Significant weight loss following Roux‐en‐Y gastric bypass surgery (RYGB) in obese humans correlates with enhanced secretion of anorexigenic gut hormones glucagon‐like peptide‐1 (GLP‐1) and peptide YY 3–36 (PYY 3–36 ). Our aim here was to identify a dosing strategy for intraperitoneal (IP) infusion of GLP‐1 homologue exendin‐4 alone and with PYY 3–36 that produces a sustained reduction in daily food intake and body weight in diet‐induced obese (DIO) rats. We tested 12 exendin‐4 strategies over 10 weeks. Exendin‐4 infused during the first and last 3 h of the dark period at 15–20 pmol/h (0.15 nmol/kg/day) produced a sustained 24 ± 1% reduction in daily food intake for 17 days, and decreased body weight by 7%. In a separate group of DIO rats, none of seven dosing strategies combining exendin‐4 and PYY 3–36 produced a similar reduction in daily food intake for >10 days. The subsequent decline in efficacies of exendin‐4 alone and with PYY 3–36 on food intake and body weight in each experiment suggested possible receptor downregulation and tolerance to treatments. However, when treatments were discontinued for 1 day following losses in efficacies, daily food intake significantly increased.
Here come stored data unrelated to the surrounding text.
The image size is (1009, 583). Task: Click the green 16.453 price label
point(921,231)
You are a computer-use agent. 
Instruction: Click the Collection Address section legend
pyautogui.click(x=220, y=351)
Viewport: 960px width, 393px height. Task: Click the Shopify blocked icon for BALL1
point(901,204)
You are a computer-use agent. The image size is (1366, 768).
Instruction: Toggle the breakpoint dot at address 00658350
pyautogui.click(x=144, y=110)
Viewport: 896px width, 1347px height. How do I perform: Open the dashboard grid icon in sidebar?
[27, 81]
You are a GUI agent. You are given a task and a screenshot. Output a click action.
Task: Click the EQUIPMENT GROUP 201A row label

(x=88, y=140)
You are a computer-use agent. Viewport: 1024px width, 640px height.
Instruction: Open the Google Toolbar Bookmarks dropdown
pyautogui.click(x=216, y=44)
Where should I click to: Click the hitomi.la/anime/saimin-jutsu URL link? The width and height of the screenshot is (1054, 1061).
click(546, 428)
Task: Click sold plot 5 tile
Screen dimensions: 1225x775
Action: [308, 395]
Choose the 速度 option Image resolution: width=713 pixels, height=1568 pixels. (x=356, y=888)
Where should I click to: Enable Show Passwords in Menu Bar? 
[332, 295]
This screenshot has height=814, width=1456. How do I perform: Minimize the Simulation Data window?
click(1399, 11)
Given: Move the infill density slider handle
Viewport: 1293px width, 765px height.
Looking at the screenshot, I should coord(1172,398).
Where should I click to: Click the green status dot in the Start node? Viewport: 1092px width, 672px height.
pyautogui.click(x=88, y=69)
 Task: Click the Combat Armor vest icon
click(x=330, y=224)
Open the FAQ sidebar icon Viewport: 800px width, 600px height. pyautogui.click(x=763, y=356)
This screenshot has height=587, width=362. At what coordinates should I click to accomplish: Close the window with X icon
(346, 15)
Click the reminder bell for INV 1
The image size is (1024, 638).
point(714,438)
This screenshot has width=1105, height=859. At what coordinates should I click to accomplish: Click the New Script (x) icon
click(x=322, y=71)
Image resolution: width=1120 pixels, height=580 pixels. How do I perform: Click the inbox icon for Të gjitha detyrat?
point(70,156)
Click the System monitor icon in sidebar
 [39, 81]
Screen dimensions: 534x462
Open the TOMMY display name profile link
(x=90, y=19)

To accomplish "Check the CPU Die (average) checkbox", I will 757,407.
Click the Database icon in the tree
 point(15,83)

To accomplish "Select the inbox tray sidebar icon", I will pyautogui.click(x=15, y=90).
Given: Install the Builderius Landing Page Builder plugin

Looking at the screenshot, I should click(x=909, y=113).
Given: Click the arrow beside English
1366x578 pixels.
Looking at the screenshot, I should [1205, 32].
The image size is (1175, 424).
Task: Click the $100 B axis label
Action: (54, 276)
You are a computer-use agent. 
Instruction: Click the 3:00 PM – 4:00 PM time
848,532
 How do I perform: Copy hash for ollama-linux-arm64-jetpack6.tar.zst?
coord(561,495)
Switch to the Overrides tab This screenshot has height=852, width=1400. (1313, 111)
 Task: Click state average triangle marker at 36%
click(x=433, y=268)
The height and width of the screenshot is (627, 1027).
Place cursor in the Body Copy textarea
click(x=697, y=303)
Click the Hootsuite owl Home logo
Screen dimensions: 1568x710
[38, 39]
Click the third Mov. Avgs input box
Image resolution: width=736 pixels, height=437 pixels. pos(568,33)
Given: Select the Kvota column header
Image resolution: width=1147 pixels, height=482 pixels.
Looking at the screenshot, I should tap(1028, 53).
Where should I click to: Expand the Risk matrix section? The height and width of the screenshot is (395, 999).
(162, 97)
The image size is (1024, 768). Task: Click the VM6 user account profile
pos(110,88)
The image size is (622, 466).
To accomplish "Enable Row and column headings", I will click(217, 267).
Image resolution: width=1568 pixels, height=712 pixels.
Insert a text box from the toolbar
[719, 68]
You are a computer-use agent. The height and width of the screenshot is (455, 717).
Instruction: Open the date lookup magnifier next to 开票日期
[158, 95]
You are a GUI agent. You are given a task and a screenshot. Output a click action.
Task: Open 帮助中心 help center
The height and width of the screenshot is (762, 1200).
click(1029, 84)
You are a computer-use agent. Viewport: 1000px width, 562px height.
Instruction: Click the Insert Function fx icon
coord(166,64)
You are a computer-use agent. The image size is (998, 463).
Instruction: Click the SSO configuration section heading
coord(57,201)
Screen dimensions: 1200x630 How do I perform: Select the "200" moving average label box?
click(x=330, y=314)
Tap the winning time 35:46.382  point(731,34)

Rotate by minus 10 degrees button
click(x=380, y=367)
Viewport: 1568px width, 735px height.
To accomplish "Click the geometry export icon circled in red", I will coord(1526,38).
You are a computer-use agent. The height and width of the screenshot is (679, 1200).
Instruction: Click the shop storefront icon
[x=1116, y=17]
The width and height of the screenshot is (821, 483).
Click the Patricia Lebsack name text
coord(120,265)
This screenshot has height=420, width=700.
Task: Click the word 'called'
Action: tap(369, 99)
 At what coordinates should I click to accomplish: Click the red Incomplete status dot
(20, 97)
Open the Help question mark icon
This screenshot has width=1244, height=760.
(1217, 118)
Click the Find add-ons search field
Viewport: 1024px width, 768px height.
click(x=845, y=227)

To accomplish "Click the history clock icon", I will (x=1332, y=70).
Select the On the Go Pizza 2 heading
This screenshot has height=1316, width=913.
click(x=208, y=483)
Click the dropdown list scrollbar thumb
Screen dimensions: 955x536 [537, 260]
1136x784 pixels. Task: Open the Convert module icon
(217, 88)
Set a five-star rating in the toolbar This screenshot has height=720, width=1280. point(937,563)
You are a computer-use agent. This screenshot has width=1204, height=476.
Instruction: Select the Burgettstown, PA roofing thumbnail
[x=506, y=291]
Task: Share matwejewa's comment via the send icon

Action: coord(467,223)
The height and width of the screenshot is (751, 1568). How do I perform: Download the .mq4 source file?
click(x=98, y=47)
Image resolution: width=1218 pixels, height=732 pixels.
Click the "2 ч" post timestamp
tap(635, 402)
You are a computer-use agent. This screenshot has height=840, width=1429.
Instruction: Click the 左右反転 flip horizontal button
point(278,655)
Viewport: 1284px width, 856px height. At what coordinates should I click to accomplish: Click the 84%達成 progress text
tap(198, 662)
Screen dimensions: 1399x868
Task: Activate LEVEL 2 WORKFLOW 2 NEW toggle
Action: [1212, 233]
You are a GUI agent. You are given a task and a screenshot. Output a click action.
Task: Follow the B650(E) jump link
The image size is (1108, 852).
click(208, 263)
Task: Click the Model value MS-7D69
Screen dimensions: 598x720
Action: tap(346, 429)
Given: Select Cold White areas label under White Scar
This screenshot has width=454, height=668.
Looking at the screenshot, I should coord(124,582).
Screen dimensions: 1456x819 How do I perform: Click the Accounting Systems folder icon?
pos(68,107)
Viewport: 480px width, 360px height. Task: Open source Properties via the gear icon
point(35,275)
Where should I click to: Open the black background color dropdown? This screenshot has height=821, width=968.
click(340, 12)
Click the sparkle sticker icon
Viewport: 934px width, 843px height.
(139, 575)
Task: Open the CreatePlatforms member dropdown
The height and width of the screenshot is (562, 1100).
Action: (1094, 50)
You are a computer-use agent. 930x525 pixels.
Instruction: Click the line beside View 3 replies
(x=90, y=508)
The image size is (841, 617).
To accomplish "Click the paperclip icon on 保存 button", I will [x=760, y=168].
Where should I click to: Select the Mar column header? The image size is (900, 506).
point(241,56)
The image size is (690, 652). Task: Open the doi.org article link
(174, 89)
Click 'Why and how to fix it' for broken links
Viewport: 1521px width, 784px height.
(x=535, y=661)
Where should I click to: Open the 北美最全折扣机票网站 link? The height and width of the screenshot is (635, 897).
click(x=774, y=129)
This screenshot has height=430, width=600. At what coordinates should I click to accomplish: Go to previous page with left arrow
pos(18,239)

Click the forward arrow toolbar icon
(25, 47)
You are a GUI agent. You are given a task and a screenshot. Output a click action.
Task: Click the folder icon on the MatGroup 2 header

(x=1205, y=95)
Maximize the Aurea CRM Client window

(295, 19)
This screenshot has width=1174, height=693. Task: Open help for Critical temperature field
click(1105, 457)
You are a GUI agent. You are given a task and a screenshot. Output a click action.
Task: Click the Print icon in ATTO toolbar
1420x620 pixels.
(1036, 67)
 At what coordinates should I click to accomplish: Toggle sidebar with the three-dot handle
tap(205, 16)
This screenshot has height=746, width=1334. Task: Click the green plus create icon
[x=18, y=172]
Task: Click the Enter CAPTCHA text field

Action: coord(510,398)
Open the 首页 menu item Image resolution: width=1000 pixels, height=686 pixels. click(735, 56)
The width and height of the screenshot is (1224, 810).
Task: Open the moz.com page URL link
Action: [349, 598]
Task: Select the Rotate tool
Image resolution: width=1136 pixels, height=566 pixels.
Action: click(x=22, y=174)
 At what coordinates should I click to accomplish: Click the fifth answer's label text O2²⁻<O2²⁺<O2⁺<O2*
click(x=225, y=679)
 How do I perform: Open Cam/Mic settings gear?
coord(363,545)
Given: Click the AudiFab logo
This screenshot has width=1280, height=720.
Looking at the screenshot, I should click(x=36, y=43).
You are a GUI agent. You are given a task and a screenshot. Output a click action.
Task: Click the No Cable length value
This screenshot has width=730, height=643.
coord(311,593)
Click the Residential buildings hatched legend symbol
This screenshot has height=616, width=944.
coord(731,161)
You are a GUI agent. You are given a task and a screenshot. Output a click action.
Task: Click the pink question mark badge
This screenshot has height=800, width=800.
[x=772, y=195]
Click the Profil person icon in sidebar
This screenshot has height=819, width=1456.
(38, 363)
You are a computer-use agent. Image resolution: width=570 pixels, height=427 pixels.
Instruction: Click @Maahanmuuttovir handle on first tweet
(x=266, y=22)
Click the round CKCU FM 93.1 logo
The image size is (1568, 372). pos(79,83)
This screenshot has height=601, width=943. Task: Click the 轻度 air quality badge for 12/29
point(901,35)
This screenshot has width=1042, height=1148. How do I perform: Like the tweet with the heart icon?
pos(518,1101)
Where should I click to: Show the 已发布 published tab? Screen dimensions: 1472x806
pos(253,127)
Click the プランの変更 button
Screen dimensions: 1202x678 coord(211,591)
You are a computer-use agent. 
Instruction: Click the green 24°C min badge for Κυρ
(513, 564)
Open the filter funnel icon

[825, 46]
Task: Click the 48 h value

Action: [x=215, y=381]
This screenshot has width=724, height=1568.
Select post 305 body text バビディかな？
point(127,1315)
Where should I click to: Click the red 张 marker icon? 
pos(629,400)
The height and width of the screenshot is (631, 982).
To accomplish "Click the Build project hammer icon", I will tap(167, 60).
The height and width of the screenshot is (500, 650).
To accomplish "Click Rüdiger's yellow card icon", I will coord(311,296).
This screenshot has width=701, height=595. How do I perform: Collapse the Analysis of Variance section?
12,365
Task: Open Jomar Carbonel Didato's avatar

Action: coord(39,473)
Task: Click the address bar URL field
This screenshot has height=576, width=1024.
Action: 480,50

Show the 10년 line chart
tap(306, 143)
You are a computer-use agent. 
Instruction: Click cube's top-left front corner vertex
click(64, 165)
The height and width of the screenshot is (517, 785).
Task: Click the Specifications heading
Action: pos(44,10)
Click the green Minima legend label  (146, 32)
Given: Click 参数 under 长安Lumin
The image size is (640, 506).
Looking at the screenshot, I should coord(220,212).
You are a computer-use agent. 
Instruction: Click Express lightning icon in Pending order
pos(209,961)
Together, these results demonstrate that (i) intermittent IP infusion of a low dose of exendin‐4 can produce a relatively prolonged reduction in daily food intake and body weight in DIO rats, (ii) co‐infusion of exendin‐4 and PYY 3–36 does not further prolong this response, and (iii) activation of an orexigenic mechanism gradually occurs to counteract the inhibitory effects of exendin‐4 alone and with PYY 3–36 on food intake and body weight.